RECORDS FOR THE TASK START
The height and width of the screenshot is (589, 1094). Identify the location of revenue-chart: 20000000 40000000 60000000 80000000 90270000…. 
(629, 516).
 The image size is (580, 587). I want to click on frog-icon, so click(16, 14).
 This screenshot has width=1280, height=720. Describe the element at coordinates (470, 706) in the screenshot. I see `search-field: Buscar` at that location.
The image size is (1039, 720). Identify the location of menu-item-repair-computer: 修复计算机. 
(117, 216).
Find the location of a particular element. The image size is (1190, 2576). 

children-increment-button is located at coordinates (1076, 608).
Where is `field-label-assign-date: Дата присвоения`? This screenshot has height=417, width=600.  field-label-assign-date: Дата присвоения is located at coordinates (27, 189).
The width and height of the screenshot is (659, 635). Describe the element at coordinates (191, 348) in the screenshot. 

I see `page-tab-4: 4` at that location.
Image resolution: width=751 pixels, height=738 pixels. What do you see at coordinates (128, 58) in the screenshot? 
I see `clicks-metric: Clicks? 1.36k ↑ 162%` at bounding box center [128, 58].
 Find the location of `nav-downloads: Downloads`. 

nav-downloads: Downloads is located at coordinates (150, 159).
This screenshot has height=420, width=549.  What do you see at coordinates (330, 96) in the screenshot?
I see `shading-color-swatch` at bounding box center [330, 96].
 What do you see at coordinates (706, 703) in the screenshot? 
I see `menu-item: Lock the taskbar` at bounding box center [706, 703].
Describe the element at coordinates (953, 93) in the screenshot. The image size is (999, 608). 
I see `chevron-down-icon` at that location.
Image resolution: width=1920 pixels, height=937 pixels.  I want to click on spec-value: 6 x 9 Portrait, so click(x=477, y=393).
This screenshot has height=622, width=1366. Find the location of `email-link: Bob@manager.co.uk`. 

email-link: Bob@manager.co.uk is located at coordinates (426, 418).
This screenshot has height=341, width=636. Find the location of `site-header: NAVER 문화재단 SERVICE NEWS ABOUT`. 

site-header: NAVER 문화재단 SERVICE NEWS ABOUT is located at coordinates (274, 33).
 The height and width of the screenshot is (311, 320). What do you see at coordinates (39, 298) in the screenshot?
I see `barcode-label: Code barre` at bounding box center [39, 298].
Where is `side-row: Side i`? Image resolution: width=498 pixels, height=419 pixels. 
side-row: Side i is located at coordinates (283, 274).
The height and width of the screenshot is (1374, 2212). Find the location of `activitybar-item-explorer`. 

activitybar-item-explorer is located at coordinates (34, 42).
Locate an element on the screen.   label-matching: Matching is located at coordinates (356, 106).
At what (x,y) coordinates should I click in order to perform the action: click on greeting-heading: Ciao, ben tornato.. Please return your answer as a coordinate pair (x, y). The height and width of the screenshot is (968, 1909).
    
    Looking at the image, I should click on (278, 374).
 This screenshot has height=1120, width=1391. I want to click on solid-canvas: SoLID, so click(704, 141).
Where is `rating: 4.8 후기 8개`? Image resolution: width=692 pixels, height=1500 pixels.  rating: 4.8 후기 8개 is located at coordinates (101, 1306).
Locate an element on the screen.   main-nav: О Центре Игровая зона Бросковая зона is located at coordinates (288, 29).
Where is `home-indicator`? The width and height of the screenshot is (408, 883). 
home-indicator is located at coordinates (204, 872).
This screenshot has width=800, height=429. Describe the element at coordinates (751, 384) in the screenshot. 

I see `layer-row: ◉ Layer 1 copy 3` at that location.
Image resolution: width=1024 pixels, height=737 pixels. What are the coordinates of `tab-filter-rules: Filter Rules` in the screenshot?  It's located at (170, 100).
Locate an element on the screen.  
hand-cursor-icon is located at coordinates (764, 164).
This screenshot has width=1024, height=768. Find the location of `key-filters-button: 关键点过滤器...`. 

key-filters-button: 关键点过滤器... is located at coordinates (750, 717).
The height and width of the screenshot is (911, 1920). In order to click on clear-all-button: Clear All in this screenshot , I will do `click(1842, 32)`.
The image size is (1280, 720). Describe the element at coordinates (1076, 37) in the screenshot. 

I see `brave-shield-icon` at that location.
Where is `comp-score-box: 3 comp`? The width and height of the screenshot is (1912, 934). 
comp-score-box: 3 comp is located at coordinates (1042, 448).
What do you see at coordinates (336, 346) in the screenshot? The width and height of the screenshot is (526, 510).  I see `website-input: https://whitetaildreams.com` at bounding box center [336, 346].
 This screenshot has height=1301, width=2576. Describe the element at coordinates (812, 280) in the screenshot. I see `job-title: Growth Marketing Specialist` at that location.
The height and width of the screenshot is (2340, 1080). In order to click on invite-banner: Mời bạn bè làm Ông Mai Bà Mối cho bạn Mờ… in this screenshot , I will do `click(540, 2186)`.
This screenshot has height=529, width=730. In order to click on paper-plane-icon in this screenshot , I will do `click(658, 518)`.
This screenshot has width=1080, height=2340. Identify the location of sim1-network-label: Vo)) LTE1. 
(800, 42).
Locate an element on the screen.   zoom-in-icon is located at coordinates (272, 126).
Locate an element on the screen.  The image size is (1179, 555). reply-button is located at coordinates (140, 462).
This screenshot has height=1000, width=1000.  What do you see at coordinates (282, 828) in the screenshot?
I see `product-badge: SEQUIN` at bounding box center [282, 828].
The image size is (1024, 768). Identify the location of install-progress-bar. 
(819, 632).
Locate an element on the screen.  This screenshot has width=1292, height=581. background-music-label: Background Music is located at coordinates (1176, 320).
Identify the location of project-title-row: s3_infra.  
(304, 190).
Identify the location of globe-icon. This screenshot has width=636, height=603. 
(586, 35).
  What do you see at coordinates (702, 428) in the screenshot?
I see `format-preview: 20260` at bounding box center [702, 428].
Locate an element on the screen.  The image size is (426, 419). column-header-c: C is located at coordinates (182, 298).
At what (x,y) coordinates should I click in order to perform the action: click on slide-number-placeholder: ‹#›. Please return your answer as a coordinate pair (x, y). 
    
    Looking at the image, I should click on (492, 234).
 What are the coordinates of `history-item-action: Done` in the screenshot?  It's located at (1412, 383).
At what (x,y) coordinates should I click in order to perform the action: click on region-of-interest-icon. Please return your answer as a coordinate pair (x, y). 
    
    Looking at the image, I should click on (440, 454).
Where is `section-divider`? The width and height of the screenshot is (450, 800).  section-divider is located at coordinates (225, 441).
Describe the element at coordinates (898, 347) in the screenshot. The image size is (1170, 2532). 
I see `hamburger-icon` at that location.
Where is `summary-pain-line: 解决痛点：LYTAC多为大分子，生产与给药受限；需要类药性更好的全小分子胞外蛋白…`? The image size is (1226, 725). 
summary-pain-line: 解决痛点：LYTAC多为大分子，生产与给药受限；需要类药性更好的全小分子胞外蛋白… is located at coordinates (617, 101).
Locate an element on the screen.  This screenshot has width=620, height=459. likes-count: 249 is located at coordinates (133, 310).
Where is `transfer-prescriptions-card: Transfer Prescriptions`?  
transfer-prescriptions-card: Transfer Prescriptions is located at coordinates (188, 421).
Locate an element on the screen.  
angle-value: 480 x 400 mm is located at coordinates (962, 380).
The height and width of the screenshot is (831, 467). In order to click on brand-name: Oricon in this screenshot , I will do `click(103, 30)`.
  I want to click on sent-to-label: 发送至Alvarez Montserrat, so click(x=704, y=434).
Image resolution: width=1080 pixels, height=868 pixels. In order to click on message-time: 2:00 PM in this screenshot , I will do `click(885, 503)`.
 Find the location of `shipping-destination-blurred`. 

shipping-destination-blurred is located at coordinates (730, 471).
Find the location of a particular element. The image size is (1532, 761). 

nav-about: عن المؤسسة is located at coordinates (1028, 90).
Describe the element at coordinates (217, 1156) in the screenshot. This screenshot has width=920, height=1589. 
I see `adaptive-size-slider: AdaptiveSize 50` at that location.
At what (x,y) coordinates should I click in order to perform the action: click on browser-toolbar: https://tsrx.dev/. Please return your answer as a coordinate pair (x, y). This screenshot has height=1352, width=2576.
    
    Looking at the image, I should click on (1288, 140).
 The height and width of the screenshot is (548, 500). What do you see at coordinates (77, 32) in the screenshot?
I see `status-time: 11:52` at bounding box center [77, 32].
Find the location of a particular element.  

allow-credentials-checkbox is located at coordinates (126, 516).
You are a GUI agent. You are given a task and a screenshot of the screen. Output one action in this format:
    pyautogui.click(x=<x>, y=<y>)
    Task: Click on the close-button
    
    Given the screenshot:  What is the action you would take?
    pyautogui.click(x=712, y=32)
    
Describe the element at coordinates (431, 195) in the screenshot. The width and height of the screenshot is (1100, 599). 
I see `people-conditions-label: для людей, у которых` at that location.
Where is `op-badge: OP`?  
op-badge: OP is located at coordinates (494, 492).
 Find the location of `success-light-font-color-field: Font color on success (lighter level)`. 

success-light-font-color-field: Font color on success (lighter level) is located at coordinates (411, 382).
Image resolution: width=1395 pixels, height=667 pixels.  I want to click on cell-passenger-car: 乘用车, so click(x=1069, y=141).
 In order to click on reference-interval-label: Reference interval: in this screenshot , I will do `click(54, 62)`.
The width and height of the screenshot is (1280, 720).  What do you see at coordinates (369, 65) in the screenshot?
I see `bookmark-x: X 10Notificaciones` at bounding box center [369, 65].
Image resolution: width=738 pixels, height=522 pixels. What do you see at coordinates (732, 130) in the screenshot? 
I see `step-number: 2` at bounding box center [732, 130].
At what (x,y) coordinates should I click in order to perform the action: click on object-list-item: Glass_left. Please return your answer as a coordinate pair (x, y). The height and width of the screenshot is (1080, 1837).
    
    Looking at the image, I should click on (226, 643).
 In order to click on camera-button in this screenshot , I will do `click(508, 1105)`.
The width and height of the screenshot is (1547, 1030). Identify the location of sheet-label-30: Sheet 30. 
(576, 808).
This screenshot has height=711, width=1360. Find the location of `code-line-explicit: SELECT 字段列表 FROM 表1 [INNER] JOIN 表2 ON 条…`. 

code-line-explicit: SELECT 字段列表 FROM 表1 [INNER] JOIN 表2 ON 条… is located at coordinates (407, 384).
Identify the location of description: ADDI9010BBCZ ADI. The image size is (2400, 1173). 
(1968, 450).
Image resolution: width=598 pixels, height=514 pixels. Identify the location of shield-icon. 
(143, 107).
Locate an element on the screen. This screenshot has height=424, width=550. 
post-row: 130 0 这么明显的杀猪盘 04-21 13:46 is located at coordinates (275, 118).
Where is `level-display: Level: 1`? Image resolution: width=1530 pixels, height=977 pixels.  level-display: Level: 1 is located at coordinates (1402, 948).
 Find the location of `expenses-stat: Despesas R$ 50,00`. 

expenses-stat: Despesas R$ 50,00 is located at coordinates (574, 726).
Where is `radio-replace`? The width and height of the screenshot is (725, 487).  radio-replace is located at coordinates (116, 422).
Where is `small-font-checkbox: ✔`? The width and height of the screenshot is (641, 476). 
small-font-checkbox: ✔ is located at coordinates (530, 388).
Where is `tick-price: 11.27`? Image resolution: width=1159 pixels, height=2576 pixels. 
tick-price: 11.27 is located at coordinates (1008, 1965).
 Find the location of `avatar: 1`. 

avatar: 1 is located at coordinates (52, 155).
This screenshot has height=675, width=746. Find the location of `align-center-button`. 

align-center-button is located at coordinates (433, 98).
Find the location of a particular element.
RECORDS FOR THE TASK END
**AIM OF THE EXERCISE**
Present the lines as a Markdown table with the columns "Line No." and "Text", starting at the line that contains "click on region-of-interest-icon." and ending at the line that contains "angle-value: 480 x", both included. Leave out blank lines.

**TASK OUTPUT**
| Line No. | Text |
|---|---|
| 1 | At what (x,y) coordinates should I click in order to perform the action: click on region-of-interest-icon. Please return your answer as a coordinate pair (x, y).  |
| 2 |     Looking at the image, I should click on (440, 454). |
| 3 | Where is `section-divider`? The width and height of the screenshot is (450, 800).  section-divider is located at coordinates (225, 441). |
| 4 | Describe the element at coordinates (898, 347) in the screenshot. The image size is (1170, 2532).  |
| 5 | I see `hamburger-icon` at that location. |
| 6 | Where is `summary-pain-line: 解决痛点：LYTAC多为大分子，生产与给药受限；需要类药性更好的全小分子胞外蛋白…`? The image size is (1226, 725).  |
| 7 | summary-pain-line: 解决痛点：LYTAC多为大分子，生产与给药受限；需要类药性更好的全小分子胞外蛋白… is located at coordinates (617, 101). |
| 8 | Locate an element on the screen.  This screenshot has width=620, height=459. likes-count: 249 is located at coordinates (133, 310). |
| 9 | Where is `transfer-prescriptions-card: Transfer Prescriptions`?   |
| 10 | transfer-prescriptions-card: Transfer Prescriptions is located at coordinates (188, 421). |
| 11 | Locate an element on the screen.   |
| 12 | angle-value: 480 x 400 mm is located at coordinates (962, 380). |